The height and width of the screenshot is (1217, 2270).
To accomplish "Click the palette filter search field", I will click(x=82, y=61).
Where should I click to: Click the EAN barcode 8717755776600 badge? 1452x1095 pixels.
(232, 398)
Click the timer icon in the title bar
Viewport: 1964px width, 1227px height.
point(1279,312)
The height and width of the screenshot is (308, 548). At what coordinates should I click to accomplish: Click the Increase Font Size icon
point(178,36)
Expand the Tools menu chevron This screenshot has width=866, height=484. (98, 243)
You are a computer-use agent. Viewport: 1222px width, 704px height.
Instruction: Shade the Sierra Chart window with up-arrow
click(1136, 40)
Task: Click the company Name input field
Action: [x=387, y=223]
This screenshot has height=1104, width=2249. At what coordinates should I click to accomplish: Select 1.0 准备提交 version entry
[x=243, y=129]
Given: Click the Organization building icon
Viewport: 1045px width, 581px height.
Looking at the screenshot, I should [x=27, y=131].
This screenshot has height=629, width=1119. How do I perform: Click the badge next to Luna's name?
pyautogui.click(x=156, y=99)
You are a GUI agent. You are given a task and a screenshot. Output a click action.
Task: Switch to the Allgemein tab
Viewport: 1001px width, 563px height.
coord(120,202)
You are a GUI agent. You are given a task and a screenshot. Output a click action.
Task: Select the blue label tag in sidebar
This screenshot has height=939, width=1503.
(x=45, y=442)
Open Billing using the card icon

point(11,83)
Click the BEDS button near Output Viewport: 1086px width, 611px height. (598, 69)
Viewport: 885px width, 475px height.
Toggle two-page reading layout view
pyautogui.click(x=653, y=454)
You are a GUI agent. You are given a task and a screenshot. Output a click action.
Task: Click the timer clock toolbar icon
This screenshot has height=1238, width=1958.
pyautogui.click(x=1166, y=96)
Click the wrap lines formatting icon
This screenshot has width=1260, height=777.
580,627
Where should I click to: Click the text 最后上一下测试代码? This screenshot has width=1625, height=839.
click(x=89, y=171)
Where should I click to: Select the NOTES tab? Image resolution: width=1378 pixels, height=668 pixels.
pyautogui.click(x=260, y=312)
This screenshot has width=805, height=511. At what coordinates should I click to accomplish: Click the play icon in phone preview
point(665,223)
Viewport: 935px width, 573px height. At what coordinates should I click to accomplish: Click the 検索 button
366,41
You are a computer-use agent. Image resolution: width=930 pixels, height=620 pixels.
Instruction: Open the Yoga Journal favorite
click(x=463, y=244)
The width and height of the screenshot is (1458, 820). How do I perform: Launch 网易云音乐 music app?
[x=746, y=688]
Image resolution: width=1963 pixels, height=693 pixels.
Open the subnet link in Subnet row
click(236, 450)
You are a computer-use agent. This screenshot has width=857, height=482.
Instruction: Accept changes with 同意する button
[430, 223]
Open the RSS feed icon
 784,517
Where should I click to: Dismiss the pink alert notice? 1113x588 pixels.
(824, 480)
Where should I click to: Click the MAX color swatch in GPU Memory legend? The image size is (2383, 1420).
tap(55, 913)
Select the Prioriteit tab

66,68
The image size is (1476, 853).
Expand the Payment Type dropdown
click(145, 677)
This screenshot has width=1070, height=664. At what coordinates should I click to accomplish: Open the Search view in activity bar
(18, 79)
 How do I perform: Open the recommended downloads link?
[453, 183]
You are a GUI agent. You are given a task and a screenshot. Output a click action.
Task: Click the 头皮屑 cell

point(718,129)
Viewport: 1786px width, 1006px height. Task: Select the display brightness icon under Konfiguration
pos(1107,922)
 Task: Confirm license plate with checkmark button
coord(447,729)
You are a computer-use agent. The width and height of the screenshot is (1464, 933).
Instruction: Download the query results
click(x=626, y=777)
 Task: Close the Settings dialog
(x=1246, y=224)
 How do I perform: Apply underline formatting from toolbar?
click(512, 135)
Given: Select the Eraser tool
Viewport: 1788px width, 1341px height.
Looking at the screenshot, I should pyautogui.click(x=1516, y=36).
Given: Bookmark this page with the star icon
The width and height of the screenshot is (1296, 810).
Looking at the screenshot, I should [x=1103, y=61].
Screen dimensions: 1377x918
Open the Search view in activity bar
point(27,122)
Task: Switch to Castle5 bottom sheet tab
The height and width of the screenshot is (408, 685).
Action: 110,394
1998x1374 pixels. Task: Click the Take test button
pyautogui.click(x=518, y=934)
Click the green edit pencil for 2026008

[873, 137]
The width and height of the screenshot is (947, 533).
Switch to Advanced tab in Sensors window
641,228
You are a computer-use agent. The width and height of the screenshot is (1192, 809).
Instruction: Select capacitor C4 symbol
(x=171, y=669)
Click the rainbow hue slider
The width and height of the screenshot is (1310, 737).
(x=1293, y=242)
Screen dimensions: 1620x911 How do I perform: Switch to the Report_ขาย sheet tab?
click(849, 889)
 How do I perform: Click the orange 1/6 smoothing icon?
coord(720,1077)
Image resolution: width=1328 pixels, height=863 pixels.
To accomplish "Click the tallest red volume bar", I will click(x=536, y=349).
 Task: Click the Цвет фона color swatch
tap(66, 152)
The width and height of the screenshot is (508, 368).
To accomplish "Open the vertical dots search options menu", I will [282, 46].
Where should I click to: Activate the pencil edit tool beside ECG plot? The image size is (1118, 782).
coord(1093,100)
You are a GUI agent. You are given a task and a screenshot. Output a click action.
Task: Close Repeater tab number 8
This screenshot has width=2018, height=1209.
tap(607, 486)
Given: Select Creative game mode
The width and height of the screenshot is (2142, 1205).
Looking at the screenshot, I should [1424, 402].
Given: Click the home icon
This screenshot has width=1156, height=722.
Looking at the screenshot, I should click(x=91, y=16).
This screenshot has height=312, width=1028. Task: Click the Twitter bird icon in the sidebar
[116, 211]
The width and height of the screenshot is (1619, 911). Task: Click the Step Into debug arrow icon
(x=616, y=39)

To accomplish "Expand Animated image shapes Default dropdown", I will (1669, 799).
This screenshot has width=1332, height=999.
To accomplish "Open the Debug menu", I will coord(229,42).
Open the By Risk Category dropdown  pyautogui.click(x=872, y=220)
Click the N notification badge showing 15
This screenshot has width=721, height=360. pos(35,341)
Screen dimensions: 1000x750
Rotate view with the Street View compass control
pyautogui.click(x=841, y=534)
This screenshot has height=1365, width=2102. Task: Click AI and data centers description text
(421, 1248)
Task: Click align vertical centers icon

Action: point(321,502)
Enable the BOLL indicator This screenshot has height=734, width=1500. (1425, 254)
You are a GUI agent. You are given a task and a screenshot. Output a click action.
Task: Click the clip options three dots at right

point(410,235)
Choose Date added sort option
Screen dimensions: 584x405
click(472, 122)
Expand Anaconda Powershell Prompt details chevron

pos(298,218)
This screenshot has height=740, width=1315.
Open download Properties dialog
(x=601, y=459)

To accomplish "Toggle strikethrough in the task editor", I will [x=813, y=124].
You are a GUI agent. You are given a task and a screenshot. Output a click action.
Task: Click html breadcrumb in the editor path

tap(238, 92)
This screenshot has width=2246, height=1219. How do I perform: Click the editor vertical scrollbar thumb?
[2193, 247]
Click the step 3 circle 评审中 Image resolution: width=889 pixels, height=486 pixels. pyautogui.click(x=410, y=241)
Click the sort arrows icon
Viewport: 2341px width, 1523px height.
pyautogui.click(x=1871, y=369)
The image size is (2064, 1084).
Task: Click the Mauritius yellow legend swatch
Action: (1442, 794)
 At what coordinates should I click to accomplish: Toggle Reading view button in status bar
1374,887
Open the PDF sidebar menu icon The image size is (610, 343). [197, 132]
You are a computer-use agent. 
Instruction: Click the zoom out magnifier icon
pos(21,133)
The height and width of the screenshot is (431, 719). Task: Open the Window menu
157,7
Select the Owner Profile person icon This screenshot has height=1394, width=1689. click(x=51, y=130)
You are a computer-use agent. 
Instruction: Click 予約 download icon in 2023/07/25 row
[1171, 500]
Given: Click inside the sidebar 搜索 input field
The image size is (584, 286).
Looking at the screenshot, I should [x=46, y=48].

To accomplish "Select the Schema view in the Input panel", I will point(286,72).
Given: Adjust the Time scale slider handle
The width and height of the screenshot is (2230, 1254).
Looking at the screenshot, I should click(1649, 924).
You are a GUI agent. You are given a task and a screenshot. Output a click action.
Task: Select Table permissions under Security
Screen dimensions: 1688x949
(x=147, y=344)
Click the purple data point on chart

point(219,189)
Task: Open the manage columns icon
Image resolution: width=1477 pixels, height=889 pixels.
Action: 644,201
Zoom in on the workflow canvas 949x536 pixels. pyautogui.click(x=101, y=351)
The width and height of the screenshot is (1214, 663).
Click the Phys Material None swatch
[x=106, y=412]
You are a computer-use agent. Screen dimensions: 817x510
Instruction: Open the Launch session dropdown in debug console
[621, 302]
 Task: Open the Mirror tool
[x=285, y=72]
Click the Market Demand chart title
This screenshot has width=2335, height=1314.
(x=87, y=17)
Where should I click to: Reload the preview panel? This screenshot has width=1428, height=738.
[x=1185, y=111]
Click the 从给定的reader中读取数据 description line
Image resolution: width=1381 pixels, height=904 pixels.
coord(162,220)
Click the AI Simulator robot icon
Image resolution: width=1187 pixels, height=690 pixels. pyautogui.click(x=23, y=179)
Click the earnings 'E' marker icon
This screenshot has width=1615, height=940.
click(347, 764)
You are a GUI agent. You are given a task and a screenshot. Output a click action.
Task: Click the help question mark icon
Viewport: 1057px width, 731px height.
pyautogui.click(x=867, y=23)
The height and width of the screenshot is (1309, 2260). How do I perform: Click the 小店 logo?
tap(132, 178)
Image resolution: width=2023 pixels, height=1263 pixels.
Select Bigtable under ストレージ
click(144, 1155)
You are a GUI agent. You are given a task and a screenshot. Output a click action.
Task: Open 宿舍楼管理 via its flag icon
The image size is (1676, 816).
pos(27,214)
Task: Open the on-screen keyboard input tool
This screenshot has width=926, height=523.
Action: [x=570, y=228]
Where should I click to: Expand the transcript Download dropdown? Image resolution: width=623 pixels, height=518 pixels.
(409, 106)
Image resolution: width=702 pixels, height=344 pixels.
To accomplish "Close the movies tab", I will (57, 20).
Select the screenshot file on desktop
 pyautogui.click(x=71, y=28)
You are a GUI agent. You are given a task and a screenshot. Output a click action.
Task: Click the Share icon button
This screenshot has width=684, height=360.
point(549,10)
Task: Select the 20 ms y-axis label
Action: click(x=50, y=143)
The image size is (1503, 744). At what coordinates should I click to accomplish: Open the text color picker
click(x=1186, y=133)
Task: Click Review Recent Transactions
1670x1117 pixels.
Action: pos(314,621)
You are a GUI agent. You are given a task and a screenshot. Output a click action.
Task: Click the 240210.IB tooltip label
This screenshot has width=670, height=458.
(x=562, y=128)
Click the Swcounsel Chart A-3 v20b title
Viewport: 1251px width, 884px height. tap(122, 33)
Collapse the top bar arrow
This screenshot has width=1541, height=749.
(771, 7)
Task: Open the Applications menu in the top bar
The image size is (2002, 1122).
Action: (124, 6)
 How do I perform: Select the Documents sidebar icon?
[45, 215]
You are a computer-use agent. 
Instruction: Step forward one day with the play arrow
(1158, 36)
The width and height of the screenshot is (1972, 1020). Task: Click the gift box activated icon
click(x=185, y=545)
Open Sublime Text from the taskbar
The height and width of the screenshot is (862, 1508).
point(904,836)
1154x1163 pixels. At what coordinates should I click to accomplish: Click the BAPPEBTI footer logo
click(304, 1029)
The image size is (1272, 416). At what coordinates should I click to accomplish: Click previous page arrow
# # # # # # #
** WHAT THE EXERCISE ASKS **
Within the material above, extract exactly the lines that start at the line containing "The height and width of the screenshot is (1309, 2260)." and stop after the line containing "Task: Open the on-screen keyboard input tool", and only those.

** RESPONSE **
The height and width of the screenshot is (1309, 2260). How do I perform: Click the 小店 logo?
tap(132, 178)
Image resolution: width=2023 pixels, height=1263 pixels.
Select Bigtable under ストレージ
click(144, 1155)
You are a GUI agent. You are given a task and a screenshot. Output a click action.
Task: Open 宿舍楼管理 via its flag icon
The image size is (1676, 816).
pos(27,214)
Task: Open the on-screen keyboard input tool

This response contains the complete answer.